**Exercise goal**
Switch "sidebar" to "side panel" throughout the records below, keeping every other word unchanged. Leave the pictures out of your answer.
········
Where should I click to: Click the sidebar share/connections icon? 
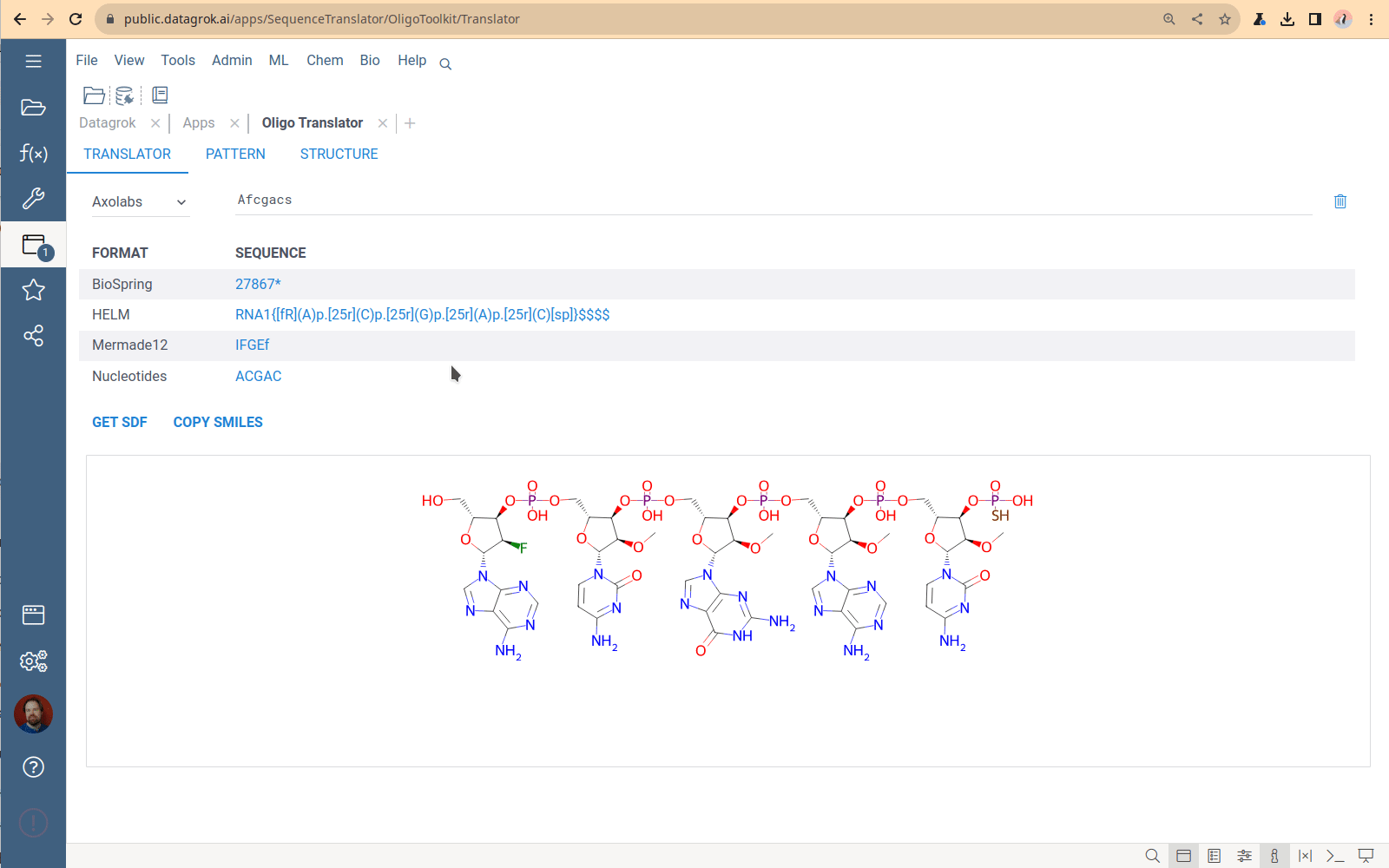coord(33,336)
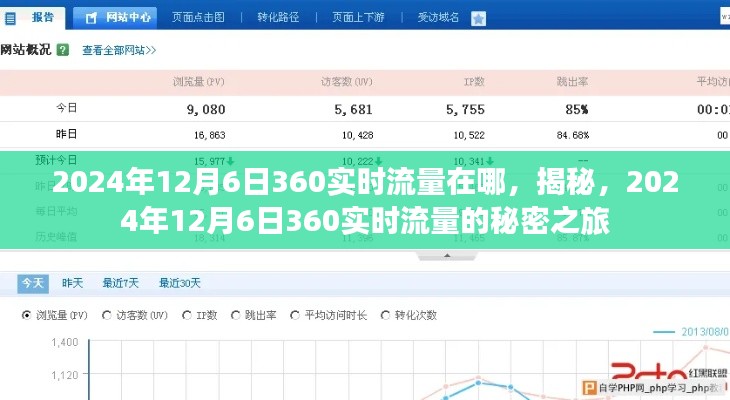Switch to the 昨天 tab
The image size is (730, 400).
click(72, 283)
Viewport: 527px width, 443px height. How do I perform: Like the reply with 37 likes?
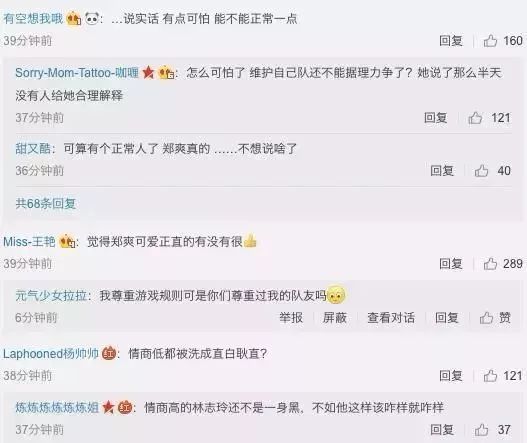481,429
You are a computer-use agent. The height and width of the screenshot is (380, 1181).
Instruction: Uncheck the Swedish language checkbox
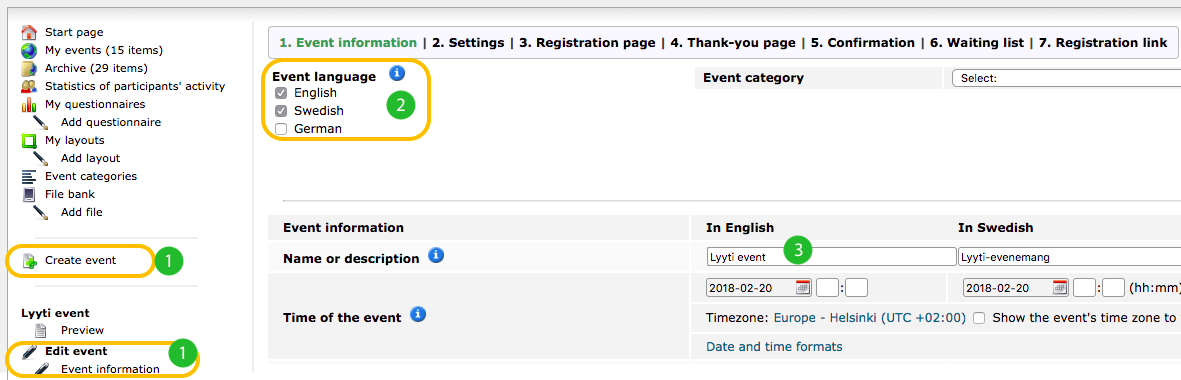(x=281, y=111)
········
**Written solution**
Where should I click to: Click the side panel share/connections icon? 
coord(33,336)
Switch to the 昨天 tab
The image size is (730, 400).
click(72, 283)
Viewport: 527px width, 443px height. How do I perform: Like the reply with 37 likes?
481,429
You are a computer-use agent. The height and width of the screenshot is (380, 1181).
Instruction: Uncheck the Swedish language checkbox
(x=281, y=111)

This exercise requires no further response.